Reproduce the records below exactly, everything from the line containing "This screenshot has width=833, height=608." down to the line containing "click(x=38, y=7)", both of those lines included.

--- start of Recorded information ---

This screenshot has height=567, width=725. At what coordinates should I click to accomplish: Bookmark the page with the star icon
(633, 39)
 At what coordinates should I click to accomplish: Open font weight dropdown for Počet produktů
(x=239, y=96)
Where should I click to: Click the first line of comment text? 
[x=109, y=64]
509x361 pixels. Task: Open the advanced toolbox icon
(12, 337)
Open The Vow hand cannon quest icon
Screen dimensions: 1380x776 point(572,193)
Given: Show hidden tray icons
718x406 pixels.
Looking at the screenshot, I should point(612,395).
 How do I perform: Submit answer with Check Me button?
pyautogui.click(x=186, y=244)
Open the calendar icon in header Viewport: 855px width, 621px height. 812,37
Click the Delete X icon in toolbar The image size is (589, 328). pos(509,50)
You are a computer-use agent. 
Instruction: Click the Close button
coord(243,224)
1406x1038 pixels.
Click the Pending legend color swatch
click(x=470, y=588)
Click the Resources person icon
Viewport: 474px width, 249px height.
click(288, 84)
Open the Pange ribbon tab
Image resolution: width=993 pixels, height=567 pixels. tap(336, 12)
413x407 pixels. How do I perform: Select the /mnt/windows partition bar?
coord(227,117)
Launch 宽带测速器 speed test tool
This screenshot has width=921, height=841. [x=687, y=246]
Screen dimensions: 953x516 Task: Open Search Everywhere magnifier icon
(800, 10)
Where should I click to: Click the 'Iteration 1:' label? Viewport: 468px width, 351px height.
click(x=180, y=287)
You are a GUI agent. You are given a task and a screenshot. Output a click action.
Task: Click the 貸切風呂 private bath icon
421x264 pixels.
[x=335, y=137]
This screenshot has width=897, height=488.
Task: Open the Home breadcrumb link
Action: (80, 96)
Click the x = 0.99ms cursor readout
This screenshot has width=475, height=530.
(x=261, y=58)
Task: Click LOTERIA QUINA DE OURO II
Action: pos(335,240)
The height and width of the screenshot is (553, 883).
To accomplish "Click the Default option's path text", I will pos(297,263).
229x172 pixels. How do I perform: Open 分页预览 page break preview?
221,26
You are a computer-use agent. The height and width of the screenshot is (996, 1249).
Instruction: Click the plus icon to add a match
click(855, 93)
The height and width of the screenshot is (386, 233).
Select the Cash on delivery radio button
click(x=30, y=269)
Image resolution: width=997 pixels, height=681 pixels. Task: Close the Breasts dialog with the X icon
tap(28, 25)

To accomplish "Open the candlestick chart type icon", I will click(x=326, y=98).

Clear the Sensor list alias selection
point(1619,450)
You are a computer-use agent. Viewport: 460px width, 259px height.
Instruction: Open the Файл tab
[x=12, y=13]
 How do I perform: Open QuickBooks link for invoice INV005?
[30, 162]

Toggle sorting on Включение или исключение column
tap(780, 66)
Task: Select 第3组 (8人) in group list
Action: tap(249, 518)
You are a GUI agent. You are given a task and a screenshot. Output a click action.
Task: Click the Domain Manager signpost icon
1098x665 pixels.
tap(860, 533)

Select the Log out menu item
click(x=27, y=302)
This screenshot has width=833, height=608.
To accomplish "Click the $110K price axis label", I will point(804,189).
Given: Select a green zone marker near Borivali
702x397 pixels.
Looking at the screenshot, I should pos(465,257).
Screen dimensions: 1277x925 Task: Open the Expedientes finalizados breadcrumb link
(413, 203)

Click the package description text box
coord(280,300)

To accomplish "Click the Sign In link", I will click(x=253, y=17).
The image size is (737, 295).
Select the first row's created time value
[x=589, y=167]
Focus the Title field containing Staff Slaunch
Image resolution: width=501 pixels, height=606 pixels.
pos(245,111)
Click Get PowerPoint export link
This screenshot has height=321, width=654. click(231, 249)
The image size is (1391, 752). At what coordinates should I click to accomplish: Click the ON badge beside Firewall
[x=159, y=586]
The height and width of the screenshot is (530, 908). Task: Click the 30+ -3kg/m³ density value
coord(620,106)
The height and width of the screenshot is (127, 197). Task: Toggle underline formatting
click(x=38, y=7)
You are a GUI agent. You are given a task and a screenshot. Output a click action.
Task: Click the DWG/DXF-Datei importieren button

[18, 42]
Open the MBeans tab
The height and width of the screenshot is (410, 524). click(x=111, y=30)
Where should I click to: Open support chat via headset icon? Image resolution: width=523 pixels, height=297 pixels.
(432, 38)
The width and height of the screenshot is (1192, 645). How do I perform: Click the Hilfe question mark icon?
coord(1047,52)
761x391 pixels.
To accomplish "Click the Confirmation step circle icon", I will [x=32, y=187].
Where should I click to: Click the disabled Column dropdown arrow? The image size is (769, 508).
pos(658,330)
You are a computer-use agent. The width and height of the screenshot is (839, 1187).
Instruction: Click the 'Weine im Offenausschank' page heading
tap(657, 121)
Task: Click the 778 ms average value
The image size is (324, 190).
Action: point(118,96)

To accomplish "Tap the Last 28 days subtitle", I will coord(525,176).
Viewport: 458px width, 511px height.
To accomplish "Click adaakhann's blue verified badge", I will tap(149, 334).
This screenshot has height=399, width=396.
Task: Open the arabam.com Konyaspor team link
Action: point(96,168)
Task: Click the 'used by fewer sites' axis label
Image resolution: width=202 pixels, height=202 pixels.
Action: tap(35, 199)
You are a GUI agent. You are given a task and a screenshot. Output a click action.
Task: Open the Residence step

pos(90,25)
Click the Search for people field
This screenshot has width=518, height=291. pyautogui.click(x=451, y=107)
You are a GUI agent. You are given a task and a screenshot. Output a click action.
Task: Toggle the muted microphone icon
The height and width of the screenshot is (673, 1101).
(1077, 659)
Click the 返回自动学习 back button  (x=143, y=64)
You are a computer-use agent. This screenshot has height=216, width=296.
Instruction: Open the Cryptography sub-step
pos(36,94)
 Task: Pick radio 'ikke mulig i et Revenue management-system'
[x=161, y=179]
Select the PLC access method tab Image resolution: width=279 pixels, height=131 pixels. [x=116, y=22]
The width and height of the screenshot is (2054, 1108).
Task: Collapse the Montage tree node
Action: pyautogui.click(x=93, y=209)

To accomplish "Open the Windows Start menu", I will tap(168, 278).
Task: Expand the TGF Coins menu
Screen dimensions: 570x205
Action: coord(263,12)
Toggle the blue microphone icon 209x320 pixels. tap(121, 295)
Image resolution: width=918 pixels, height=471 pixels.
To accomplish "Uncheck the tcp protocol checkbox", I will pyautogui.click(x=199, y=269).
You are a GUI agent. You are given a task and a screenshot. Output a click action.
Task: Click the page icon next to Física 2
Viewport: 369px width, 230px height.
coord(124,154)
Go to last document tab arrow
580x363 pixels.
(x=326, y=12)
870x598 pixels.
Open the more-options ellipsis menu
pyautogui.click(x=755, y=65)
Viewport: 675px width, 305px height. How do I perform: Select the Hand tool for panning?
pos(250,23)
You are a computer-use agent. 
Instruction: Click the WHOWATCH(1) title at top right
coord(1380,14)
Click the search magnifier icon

--- end of Recorded information ---

### Task output
This screenshot has width=833, height=608.
To accomplish "Click the $110K price axis label", I will point(804,189).
Given: Select a green zone marker near Borivali
702x397 pixels.
Looking at the screenshot, I should pos(465,257).
Screen dimensions: 1277x925 Task: Open the Expedientes finalizados breadcrumb link
(413, 203)

Click the package description text box
coord(280,300)

To accomplish "Click the Sign In link", I will click(x=253, y=17).
The image size is (737, 295).
Select the first row's created time value
[x=589, y=167]
Focus the Title field containing Staff Slaunch
Image resolution: width=501 pixels, height=606 pixels.
pos(245,111)
Click Get PowerPoint export link
This screenshot has height=321, width=654. click(231, 249)
The image size is (1391, 752). At what coordinates should I click to accomplish: Click the ON badge beside Firewall
[x=159, y=586]
The height and width of the screenshot is (530, 908). Task: Click the 30+ -3kg/m³ density value
coord(620,106)
The height and width of the screenshot is (127, 197). Task: Toggle underline formatting
click(x=38, y=7)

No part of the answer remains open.